Because we are comparing the quantized values of DCT coefficients instead of the pixel representation, the algorithm might find too many matching blocks (false positives). Thus, the algorithm also looks at the mutual positions of each matching block pair and outputs a specific block pair only if there are many other matching pairs in the same mutual position (they have the same shift vector).

The Detection Method

We can describe the copy-move forgery detection algorithm in the following steps:

  • Convert the RGB image to YUV color space.
  • Divide the R,G,B,Y components into fixed-sized blocks.
  • Obtain each block R,G,B and Y components.
  • Calculate each block R,G,B and Y components DCT (Discrete Cosine Transform) coefficients.
  • Extract features from the obtained DCT coefficients and save it into a matrix. The matrix rows will contain the blocks top-left coordinate position plus the DCT coefficient. The matrix will have (M − b + 1)(N − b + 1)x9 elements.
  • Sort the features in lexicographic order.
  • Search for similar pairs of blocks. Because identical blocks are most probably neighbors, after ordering them in lexicographic order we need to apply a specific threshold to filter out the false positive detections. If the distance between two neighboring blocks is smaller than a predefined threshold, the blocks are considered as a pair of candidates for the forgery.
  • For each pair of candidates, compute the cumulative number of shift vectors (how many times the same block is detected). If that number is greater than a predefined threshold, the corresponding regions are considered forged.
copy-move forgery detection example
Fig. 2: Original image (left), forged image (center), analyzed image (right)

 

The algorithm produces better results both in terms of performance and detection accuracy if the detection window is larger, for example 16×16 pixel. In case the detection window is smaller, some image parts may be considered identical even if no forgery methods have been applied on the particular zones. However, there are certain cases when a smaller detection window is required for better accuracy, so each image is suited for a particular use case.

Why Copy-Move Forgery Detection is Important in Image Processing

Today’s image manipulation techniques and software are so advanced that they cannot be detected by the human eye. Fake news and digitally manipulated images are widespread issues in social media.

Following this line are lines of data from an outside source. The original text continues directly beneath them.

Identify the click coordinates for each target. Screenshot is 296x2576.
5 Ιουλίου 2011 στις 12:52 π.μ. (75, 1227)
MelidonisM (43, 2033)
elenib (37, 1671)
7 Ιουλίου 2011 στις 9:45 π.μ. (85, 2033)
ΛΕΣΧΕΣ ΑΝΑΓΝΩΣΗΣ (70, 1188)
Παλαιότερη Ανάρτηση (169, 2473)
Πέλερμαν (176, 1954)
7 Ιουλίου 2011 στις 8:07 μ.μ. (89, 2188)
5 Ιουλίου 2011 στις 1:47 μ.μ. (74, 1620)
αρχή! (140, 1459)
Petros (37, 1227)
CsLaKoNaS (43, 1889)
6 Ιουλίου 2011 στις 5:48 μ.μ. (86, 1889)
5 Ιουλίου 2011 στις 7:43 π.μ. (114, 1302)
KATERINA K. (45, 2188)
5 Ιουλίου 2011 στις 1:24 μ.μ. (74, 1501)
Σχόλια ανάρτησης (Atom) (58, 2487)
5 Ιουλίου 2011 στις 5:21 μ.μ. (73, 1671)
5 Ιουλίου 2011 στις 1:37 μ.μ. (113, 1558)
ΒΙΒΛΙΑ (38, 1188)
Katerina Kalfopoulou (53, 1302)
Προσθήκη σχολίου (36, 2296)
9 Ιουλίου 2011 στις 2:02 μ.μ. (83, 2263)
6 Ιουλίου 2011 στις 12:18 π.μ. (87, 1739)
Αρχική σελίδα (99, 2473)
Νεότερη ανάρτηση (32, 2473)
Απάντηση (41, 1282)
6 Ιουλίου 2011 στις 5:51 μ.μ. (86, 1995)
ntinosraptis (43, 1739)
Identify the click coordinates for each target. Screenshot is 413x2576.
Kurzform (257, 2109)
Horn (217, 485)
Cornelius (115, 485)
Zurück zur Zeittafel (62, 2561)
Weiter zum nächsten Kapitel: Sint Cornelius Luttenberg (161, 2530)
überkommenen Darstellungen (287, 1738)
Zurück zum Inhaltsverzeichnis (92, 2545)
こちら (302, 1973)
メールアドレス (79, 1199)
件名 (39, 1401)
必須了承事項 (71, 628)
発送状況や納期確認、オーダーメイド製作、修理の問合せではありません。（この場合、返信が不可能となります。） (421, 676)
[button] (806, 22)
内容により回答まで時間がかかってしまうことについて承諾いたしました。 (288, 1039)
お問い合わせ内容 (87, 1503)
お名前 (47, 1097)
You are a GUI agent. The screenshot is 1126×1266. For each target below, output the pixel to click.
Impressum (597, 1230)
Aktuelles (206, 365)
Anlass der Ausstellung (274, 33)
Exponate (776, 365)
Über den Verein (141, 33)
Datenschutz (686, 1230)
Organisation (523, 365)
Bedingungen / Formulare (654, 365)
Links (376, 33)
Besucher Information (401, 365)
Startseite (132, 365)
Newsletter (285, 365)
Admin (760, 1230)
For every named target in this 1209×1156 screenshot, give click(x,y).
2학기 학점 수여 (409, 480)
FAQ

As I mentioned earlier, a court of law needs to be certain a photo being used as evidence has not been manipulated. This is the case when this method can help a lot, since it will analyze the image by its raw data, which is the ultimate way to eliminate any doubts of digital image tampering. Of course it has its limitation too since it does not work out of the box for every kind of image manipulation, but for copy-move forgeries, even with slight retouching, it can do amazing things.

This solution is a good foundation to filter out counterfeited images. Integrated into a robust API like Filestack and combined with their custom machine learning model service, the use cases are endless.